Burnham revogou a ordem.

A feira se tornara tão intensamente atraente que uma mulher, a sra. Lucille Rodney, de Galveston, Texas, percorreu a pé dois mil quilômetros, andando ao longo de trilhos ferroviários, para visitá-la.3 “Não vamos mais chamá-la de Cidade Branca à Beira do Lago”, escreveu sir Walter Besant, o historiador e romancista inglês, na Cosmopolitan, “mas de Terra dos Sonhos.”4

Até Olmsted parecia satisfeito, ainda que tivesse suas críticas, é claro. Ele também quisera gerenciar as primeiras impressões dos visitantes num ponto central de entrada. O fracasso dessa ideia, escreveu numa crítica formal para The Inland Architect, “tirou muito” do valor da feira, embora ele tenha se apressado a acrescentar que fazia suas críticas “nem um pouco como quem reclama”, mas como um profissional que oferece conselhos a outros que porventura se vejam diante de problema semelhante.5 Ainda queria que a ­Wooded Island tivesse sido deixada de lado e condenou a proliferação não planejada de prédios de concessões que “interceptavam vistas e perturbavam espaços destinados a servir de alívio aos olhares diante da quase constante demanda de atenção para os edifícios da exposição”. O efeito, escreveu ele, “foi ruim”.

No geral, porém, estava satisfeito, sobretudo com o processo de construção. Escreveu: “Realmente acho muito satisfatório e estimulante que tenha sido possível recrutar e organizar com tamanha rapidez tantos homens com instrução técnica e habilidade e que eles tenham trabalhado tão bem juntos e num curto prazo. Acho notável ter havido tão poucos atritos, tão poucas manifestações de ciúme, inveja e combatividade, como foi o caso durante o curso dessa iniciativa.”

Atribuía essa circunstância a Burnham: “Impossível exagerar o valor da diligência, da habilidade e do tato com que esse resultado foi alcançado pelo mestre de nós todos.”
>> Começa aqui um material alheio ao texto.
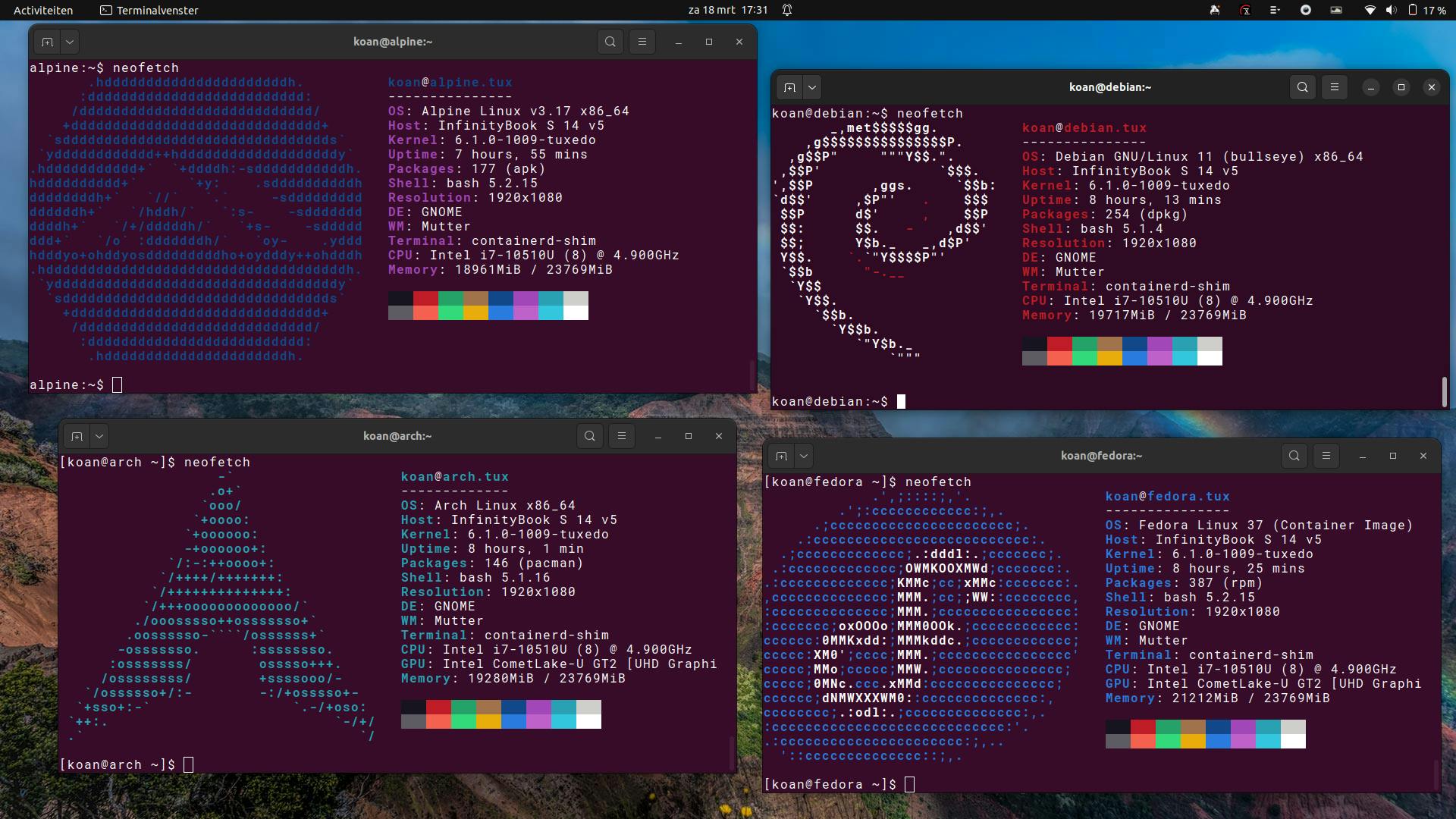Open a new tab in the alpine terminal

pyautogui.click(x=47, y=42)
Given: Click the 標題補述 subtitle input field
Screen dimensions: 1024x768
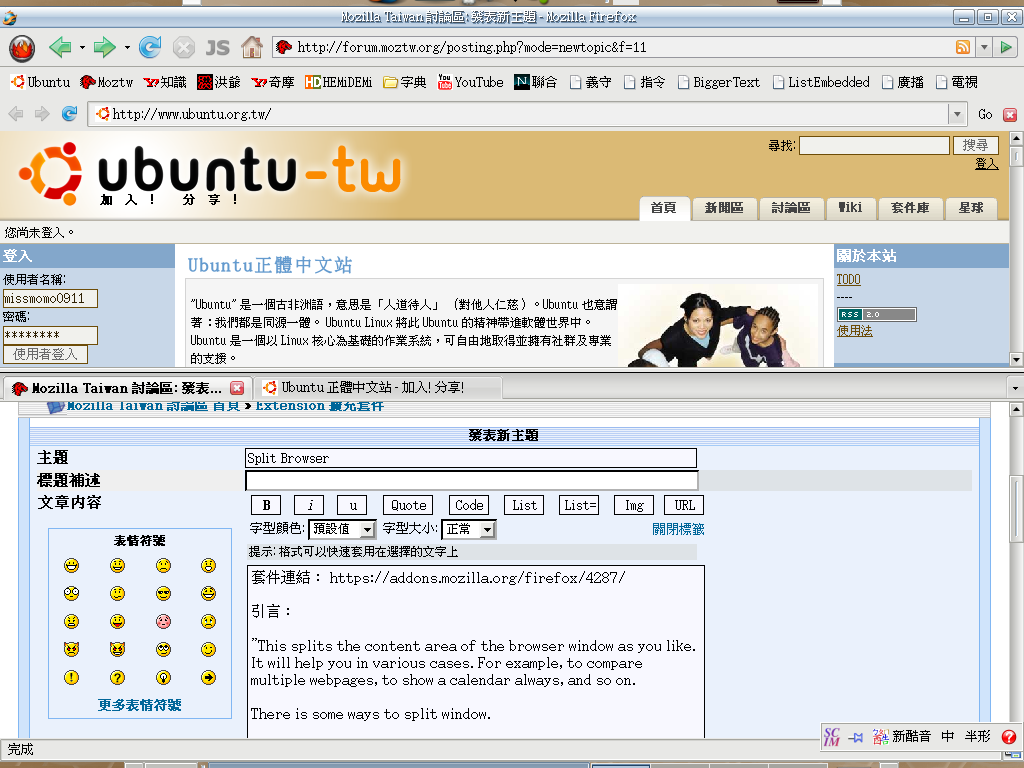Looking at the screenshot, I should [x=471, y=481].
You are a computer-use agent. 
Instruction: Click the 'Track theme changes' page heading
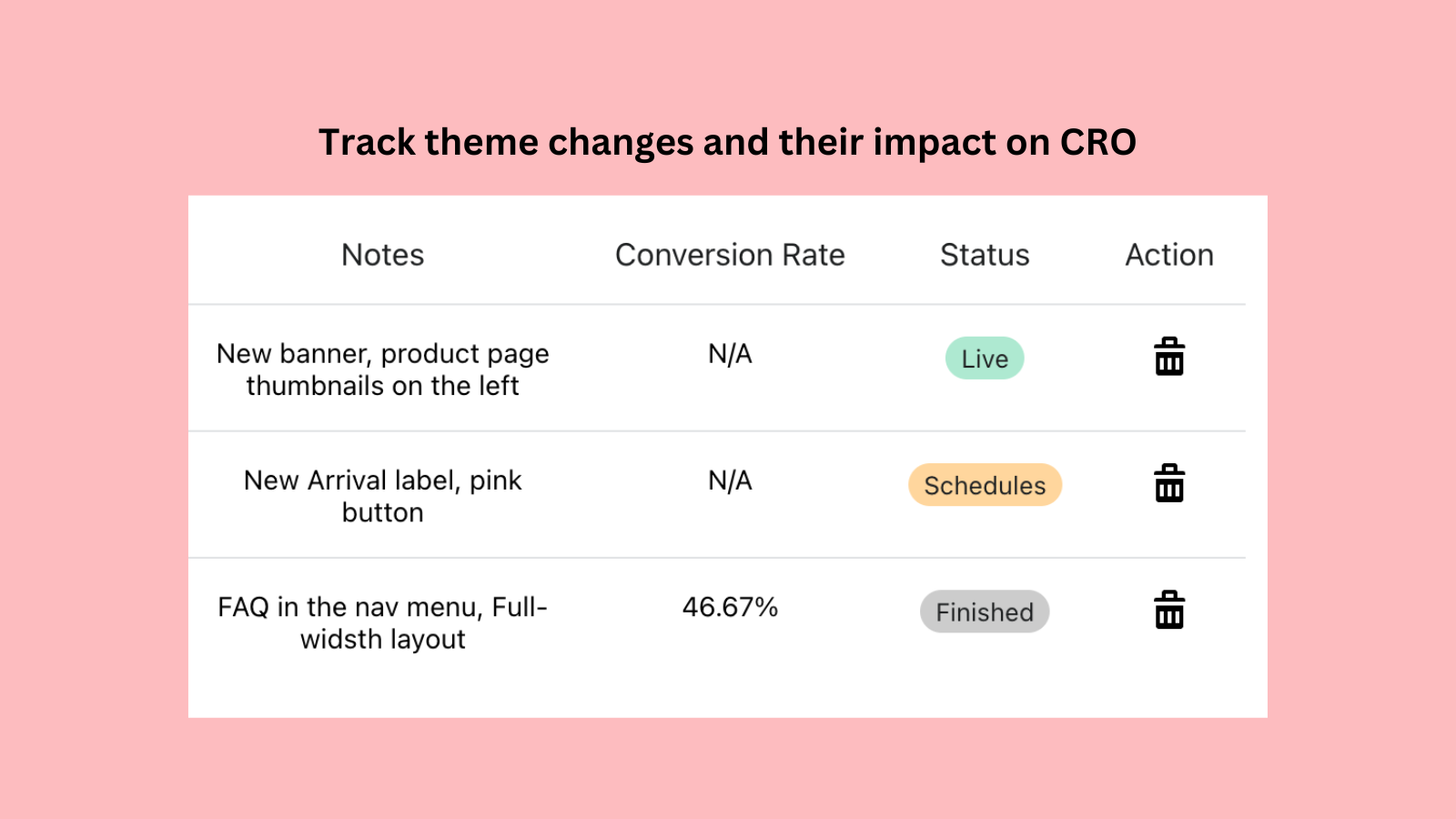click(727, 143)
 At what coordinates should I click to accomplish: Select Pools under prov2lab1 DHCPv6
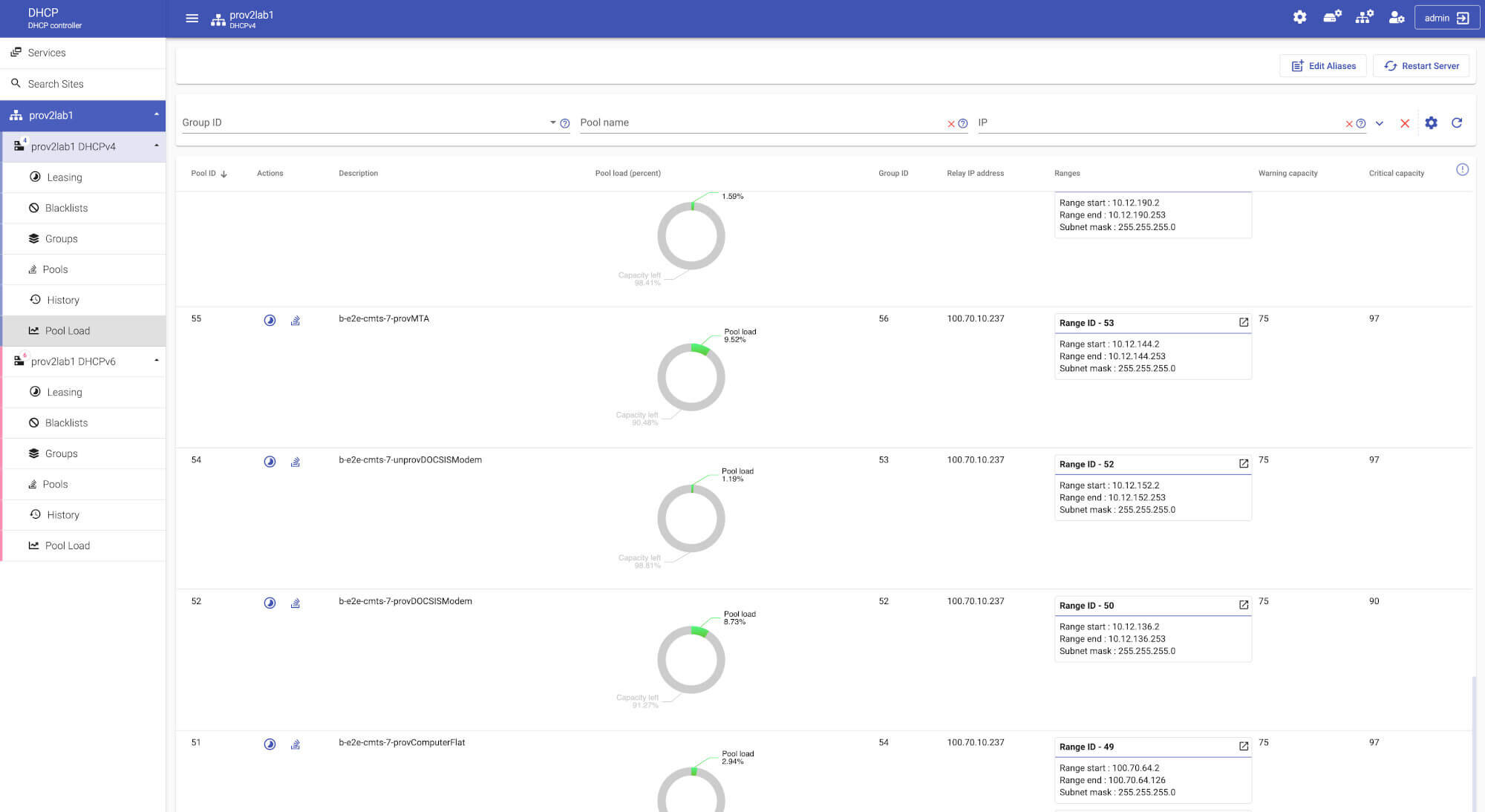coord(56,484)
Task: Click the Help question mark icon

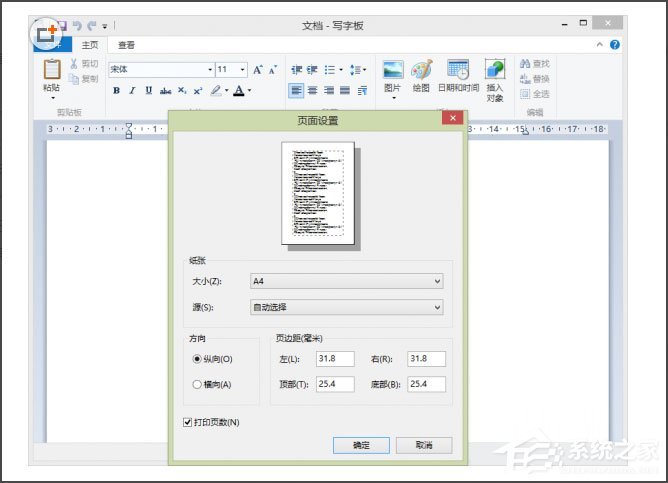Action: click(x=614, y=45)
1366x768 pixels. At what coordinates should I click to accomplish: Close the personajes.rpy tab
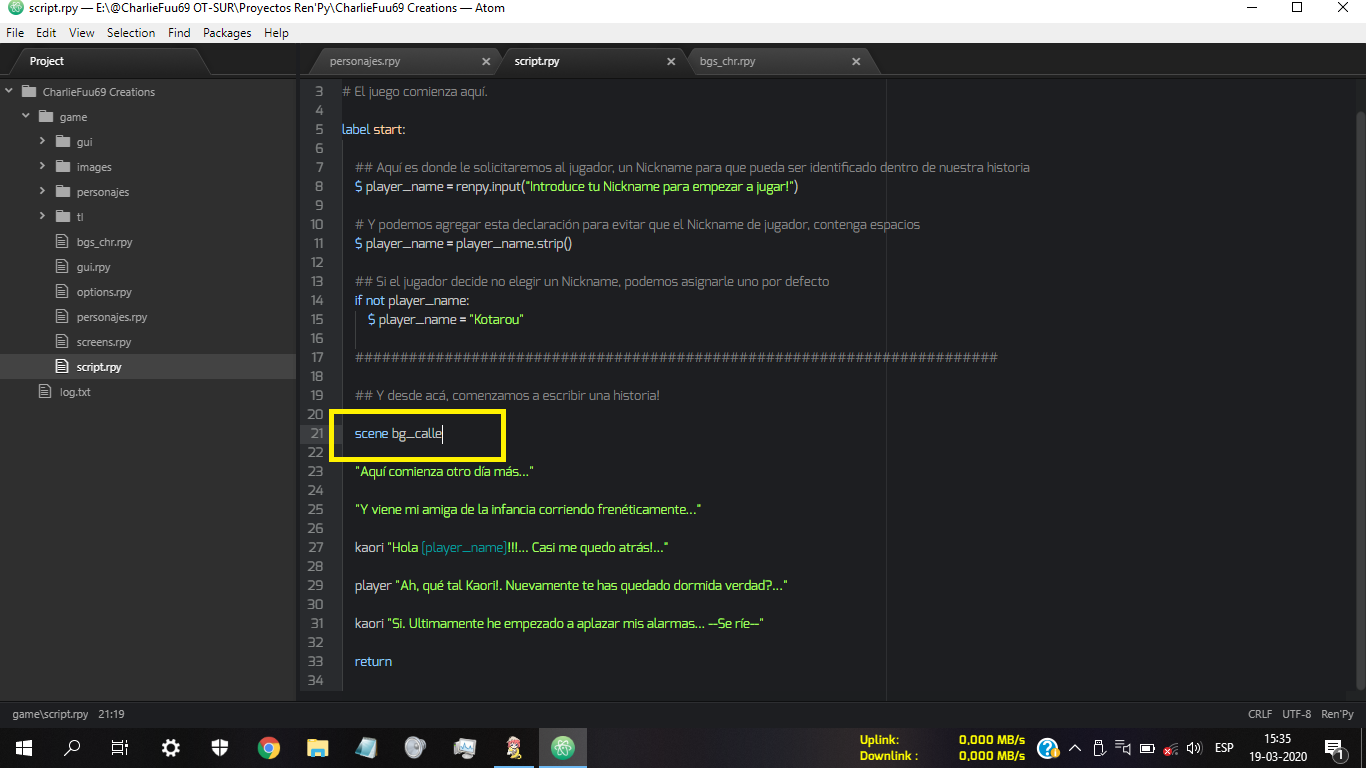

Os visitantes usavam suas melhores roupas, como para ir à igreja, e se comportavam surpreendentemente bem. Nos seis meses da feira a guarda colombiana fez apenas 2.929 prisões, cerca de dezesseis por dia, em geral por desordem, pequenos furtos e roubos de carteira — nesses casos, os batedores de carteira davam preferência ao sempre concorrido aquário da feira.6 A guarda identificou 135 ex-condenados, alijando-os da feira. Emitiu trinta multas por portarem câmeras Kodak sem permissão, 37 por tirarem fotos sem autorização. Também investigou o caso de três fetos encontrados no terreno; um detetive da Pinkerton “atacando frequentadores” no Pavilhão da Tiffany; e um “zulu agindo de modo impróprio”. Em seu relatório oficial a Burnham, o coronel Rice, comandante da guarda, escreveu: “Com dezenas de milhares de empregados e milhões de visitantes, é preciso reconhecer que nosso sucesso foi fenomenal.”7

Com tanta gente espremida entre máquinas a vapor, rodas gigantescas, veículos de bombeiro puxados a cavalo e trenós em disparada, as ambulâncias supervisionadas por um médico chamado Gentles estavam constantemente levando visitantes machucados, ensanguentados e muito agitados ao hospital da exposição. Durante a existência da feira, o hospital tratou 11.602 pacientes, 64 por dia, por ferimentos e doenças que sugeriam que os sofrimentos mundanos das pessoas não tinham mudado muito no decorrer das eras.8 A lista incluía:

820 casos de diarreia;

154 de gripe;

21 de hemorroidas;

434 de indigestão;

365 corpos estranhos nos olhos;

364 com fortes dores de cabeça;

594 episódios de desmaio, síncope e exaustão;

1 caso de flatulência extrema;

e 169 envolvendo dentes que doíam como diabo.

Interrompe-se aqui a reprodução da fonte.